# Zement auf Teichfolie



## Pauli06 (22. März 2009)

Hallo zusammen,

ich bin neu hier, und habe ein paar Fragen auf die ich nirgens eine passende Antwort gefunden habe.

Also: mein Teich (Folie, Beckenform, ca.7qm) zwanzig Jahre alt, ist letztes Jahr undicht geworden wir haben gar nicht erst versucht das Leck zu finden.
Jetzt wollen wir neu Folie reinmachen, die Form soll bleiben wie sie ist.

Meine Frage: kann ich die Randsteine (Sandsteinplatten) direkt in Zement auf die Teichfolie legen, oder greift der Zement die Folie an?
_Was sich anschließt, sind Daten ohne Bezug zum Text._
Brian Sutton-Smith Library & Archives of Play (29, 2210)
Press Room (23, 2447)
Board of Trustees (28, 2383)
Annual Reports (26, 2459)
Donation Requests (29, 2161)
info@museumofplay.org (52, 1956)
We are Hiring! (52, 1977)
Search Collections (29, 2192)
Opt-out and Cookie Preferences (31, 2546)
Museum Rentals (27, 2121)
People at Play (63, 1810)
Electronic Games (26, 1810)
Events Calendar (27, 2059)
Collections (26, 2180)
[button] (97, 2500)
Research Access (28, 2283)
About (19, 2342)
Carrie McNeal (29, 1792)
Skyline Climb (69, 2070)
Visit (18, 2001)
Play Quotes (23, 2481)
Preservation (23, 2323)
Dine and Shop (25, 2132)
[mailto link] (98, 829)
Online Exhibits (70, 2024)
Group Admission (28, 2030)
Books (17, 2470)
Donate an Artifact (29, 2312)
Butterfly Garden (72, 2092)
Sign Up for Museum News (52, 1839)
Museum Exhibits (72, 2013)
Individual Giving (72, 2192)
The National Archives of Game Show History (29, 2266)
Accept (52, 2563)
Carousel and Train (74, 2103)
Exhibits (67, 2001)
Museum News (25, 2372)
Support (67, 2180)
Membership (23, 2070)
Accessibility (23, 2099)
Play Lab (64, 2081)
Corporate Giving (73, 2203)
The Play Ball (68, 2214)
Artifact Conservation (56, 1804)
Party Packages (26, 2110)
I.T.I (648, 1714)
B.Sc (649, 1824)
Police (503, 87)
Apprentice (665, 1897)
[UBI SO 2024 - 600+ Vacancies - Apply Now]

Als ich den Teich angelegt habe, habe ich alle Pflanzen ohne Pflanzkörbe ins Wasser gesetzt, das möchte ich diesmal anders machen. Aber wenn ich an meine Seerosenwurzeln denke, kann ich mir schwer vorstellen das so ein dünnes Körbchen die lange bändigen können. 
Hat jemand Langzeiterfahrung mit Seerosen in Pflanzkörben?
Gruß Pauli


----------



## Uli (22. März 2009)

*AW: Zement auf Teichfolie*

https://www.hobby-gartenteich.de/xf/threads/6432/?q=zement


----------



## scholzi (22. März 2009)

*AW: Zement auf Teichfolie*

 Pauli
und :willkommen im Forum.
Uli hat dir ja schon gut weitergeholfen......
Vielleicht kannst du ja noch Fotos von deinem Teich einstellen, Bilder sagen manchmal mehr als 1000 Worte
Alles über Seerosen findest du hier...
http://www.seerosenforum.de/index.html

Gruß Robert


----------



## mitch (22. März 2009)

*AW: Zement auf Teichfolie*

hallo pauli,

ich gehöre ja auch zur zement-im-teich fraktion, hatte am anfang etwas probleme mit dem ph-wert - hat sich aber schnell gelegt ph-wert nun so um 7,5







die sandsteine würde ich nicht direkt auf die folie mauern, teichvlies oder den grünen rasenteppich  unterlegen hilft ungemein gut gegen löcher in der folie 

also das der zement die folie angreift  ich glaubs nicht, es werden sich bestimmt noch leute melden die genaueres wissen


----------



## Pauli06 (24. März 2009)

*AW: Zement auf Teichfolie*

Hi liebe Forumsmitglieder,
zuerst mal vielen Dank für euer Interesse,
Hi Ulli, du solltest dir aus deiner Teichbaugeschichte ein Buch machen lassen,
ist super geworden. 
Ich muß tatsächlich ein Foto vonmeinem Teich einstellen damit ihr wisst um was es geht, mach ich später wenn mein Freund nach Hause kommt, ich weiß nicht wie ich die Bilder von der Kamera in den PC bekomme.
Wobei ich mich etwas schäme für sein ärmliches Aussehen bei den ganzen tolle Sachen die ihr so gemacht habt.
Na ja, aber 20 Jahre alt und  jetzt im Winter, letztes Jahr haben wir die hälfte aller Pflanzen rausgerissen. Aber er hat immer gut funktioniert.
Noch ne Frage: da gibt es dieses teure Vlies von Naturagart, würde kleinere Löcher abdichten. Was haltet ihr von so was?
Gruß Inge
(bin etwas vorsichtig gleich mit meinem richtigen Namen ins Internet zu gehen)


----------



## Pauli06 (24. März 2009)

*AW: Zement auf Teichfolie*

Hi,
da bin ich wieder, habs doch alleine hinbekommen.
Mein teich hat übrigens senkrechte Wände, sind nur ein paar flache Pflanzebenen drin.
Gruß Inge


----------



## Annett (25. März 2009)

*AW: Zement auf Teichfolie*

Hallo Inge.

Auch von mir: Herzlich Willkommen im Forum.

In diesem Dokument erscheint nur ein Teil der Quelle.